▸ Given exercise 1
Substitute "discount price" for "sale price" in the entries, starting at the line that contains "At what coordinates" and stopping after the last entry. Write those lines out again with nothing else changed, and leave the pictures out.

When you roll on throttle and there is no wheel slip possible then you have Inertia limited acceleration. This means that inertia in the driveline and the chassis are what is limiting acceleration. This also means you are probably running a spec motor and battery for examble 13.5/four cell. Since the battery and motor are specified you are left to tinker with chassis and drivetrain to improve performance. What to do. First make sure the car is no heavier than required. On a 50 ounce car an extra ounce slows you up by 2%. You will notice this the most when accelerating side to side with a car that is lighter than yours. No need to cheat in club racing just set your car to .2 or .3 ounces heavier than required with very short tires onboard of the lightest type that you will use. This is mostly easy to do these days as some ballast is required. Drill your ballast a little lighter.

Rotating inertia-Rotating inertia holds you back by a factor maybe 2 to 3 times more than the inertia of non rotating parts. The reason is the part needs to be accelerated in a straight line like all the rest of the car, but the rotating part also needs to be rotated which uses up extra energy. The faster the part needs to rotate (the pinion) and the larger the parts radius, the more the part slows you down. I have seen it posted that a lighter pinion will go unoticed. Maybe so. But if you take two or three little lightening steps then you will start to see changes on your lap time. In stock truck a light pinion could be "felt" just by watching the truck out of a corner and noting front end lift. It lifted more with a light pinion; you could see the truck accelerate just a little faster. In mod truck a heavy steel pinion was fine. In the former case we are inertia limited (on blue grooved clay). In the latter case we are traction limited because of tire slip.

World GT Car
What can we do here?. We can use a deep dished lightened Aluminum pinion indoors. The black model in the photo is from Robinson Racing. Some guys are using huge pinions (21.5 guys). It makes more difference to the car when you lighten a huge pinion. Outdoors you really need a steel pinion for durability if you want it to last more than one race day. The dished grey model is made in England by RP. This is the lightest steel pinion I have seen. I had to order this one and ship it oveseas. Lefthander-RC.com has some RP stuff now. Since the motor shaft is the fastest rotating part on the car it makes the most difference to lighten things attached to this shaft. Don't drill out the magnet. This won't help you and would not be spec.
On a pan car the second place to look is the rear axle. Note in the second pic that the inside diff flange that is pinned to this CRC axle has three lightening cuts. Sweet. The light weight diff-ring on the table is also installed and seems to fit and work fine. Ceramic diff balls are lighter than steel or carbide. This set of 12 Track Attack ball are from Left-haderRC.com.
The lightweight diff rings are from Track Attack (lefthanderRC.com) or I.R.S.
Note the red Nylock nut from Hyperdrive (Lefthander-RC.com). It is a thin model for some weight savings here. (Don't use a plastic diff nut or the diff setting is forever changing.)

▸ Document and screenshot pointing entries
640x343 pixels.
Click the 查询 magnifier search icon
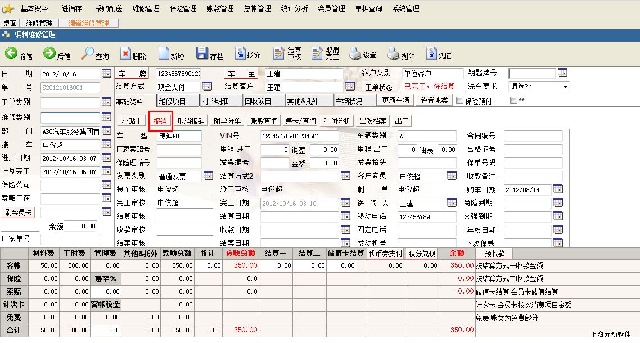click(x=88, y=53)
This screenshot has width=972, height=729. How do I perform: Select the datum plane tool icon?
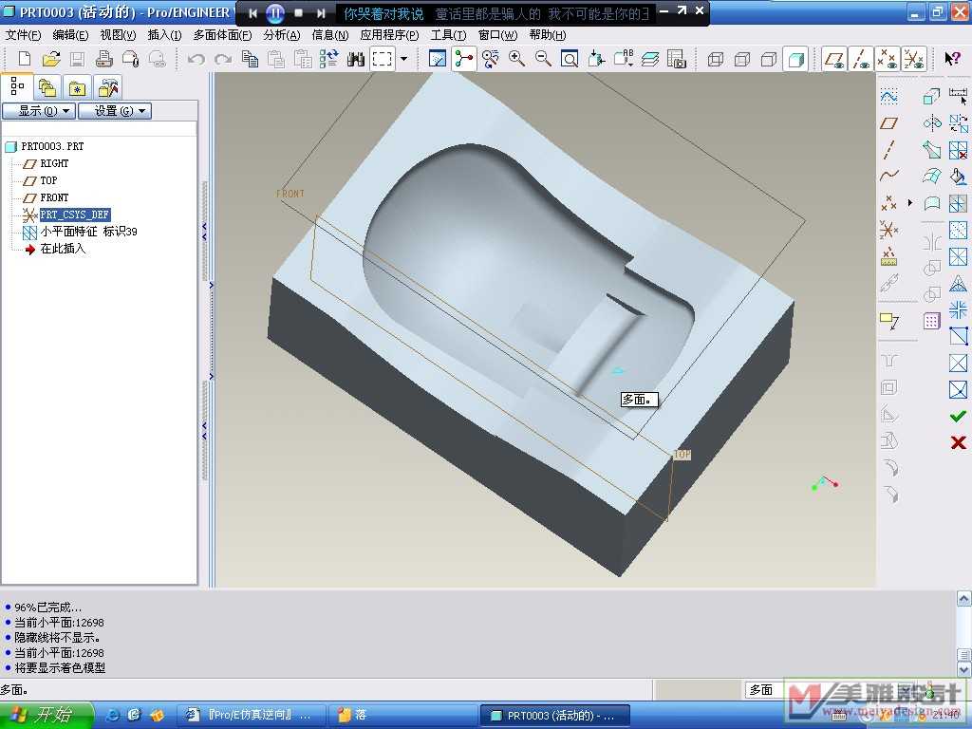click(x=889, y=123)
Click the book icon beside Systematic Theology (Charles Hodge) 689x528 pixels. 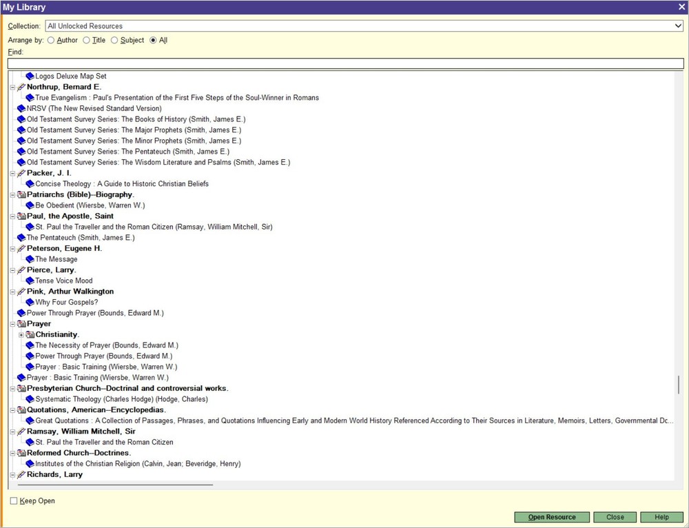29,399
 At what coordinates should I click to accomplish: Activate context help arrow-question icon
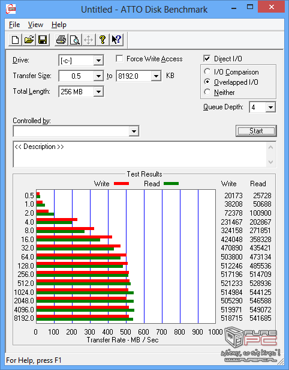(x=116, y=40)
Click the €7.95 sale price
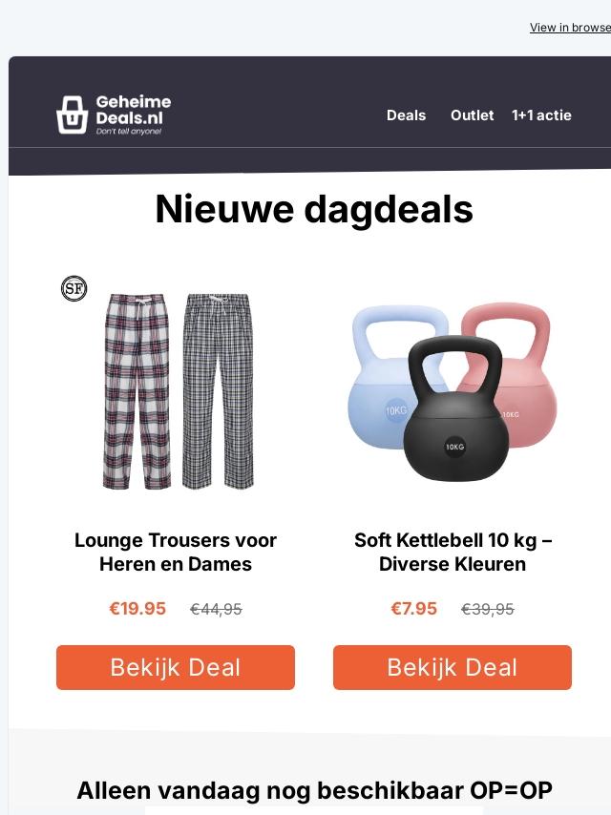The width and height of the screenshot is (611, 815). point(414,609)
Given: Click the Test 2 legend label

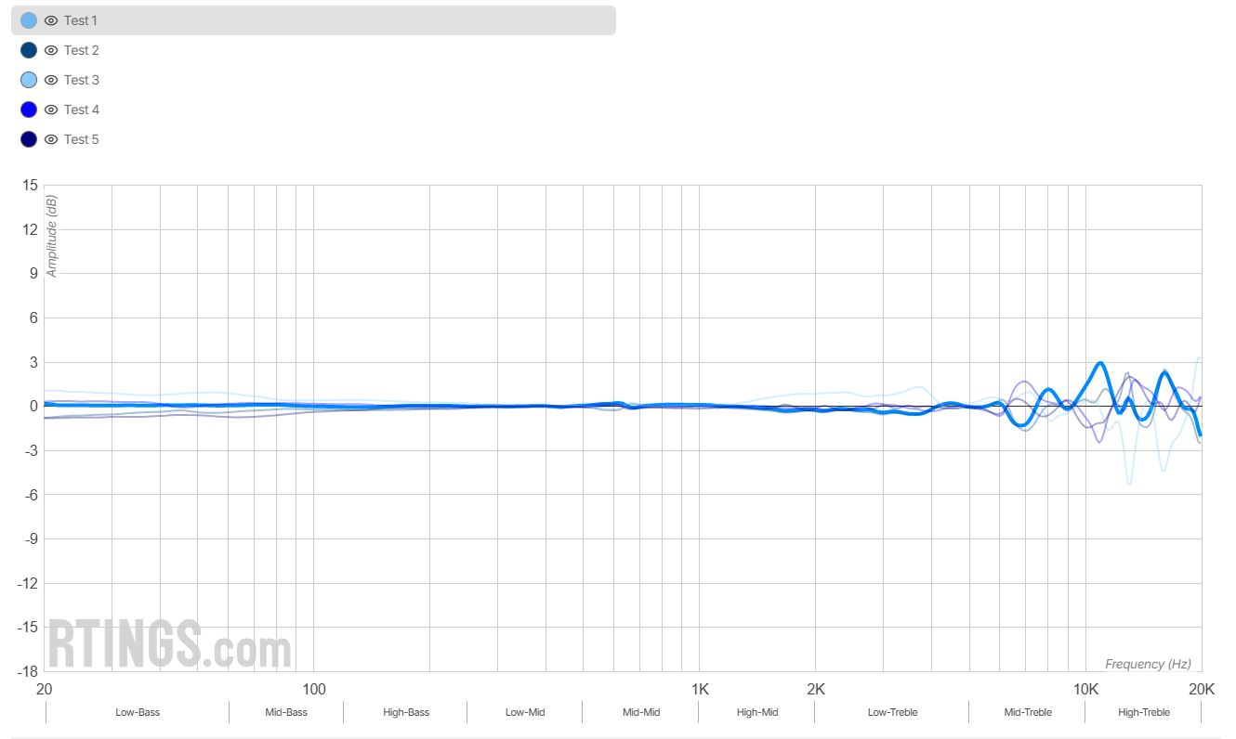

▸ Given exercise 2
Carry on the text about lightening an RC car's drivetrain from where it stops.

▸ Task response 1
 At what coordinates should I click to accomplish: Activate context help arrow-question icon
(x=116, y=40)
Click the €7.95 discount price
The width and height of the screenshot is (611, 815). point(414,609)
Given: Click the Test 2 legend label

▸ Task response 2
Note the silver Associated diff cone. Nothing special here. I just forgot to order the CRC parts. The associated part is a lightweight cone but is a little oversize in diameter.
Robinson Racing and RP both make a lightweight 64 pitch white nylon spur gears that is narrowed to make it lighter. This black model from Kibrough is 48 pitch (my selection for outdoor use) and holds a full complement of 12 balls with only 69 teeth.

Wheel lug bolts.-I use 5/16 Aluminum screws. I use four per wheel to keep from warping the wheel in the crashes. The screw should be just flush with the end of the threads in the wheel. Excess length is not needed.

Left hand hubs- There are lightweight left hand hubs available from KSG. Mine became untrue with only a month of use. I have returned to the stock left side double clamp hub. Sometimes you just need the extra meat on a part for strength.

Left hand hub screws- These should be long and should be made of steel and should engage most of the aluminum threads in the hub. You have to tighten the crap out of these for good function. Alternately tightening one then the other until it is quite tight. Otherwise you will lose your wheel on the track. This is not peculiar to CRC but a property of the breed. I put on blue loctite the first time I tighten these two screws. This lubricates the screw and lets it tighten better and then sets up and holds it tight. The Loctite does not need to be reapplied every time.

Break-in those diff balls by holding one wheel and running the motor for 30 seconds. Now recheck the diff nut; grab left tire and spur with left hand; the right side tire should be hard to rotate. You are ready for weeks of use with little attention.

Now you have a world class lightweight axle assembly.

This CRC diff seems to have slightly tighter tolerances on the gear. It does not wobble much. I used to put in a thin 1/2 inch shim to take out some gear wobble, but this is not needed here. The shim actually killed the function so I removed it.
Man those are nice looking hubs! Just came in today.
Pics: click one more time after enlarging them for the sharpest view. Note Green rubber sealed bearing from BOCA for the longest wear. Grit entry combined with high load is mostly what kills this bearing.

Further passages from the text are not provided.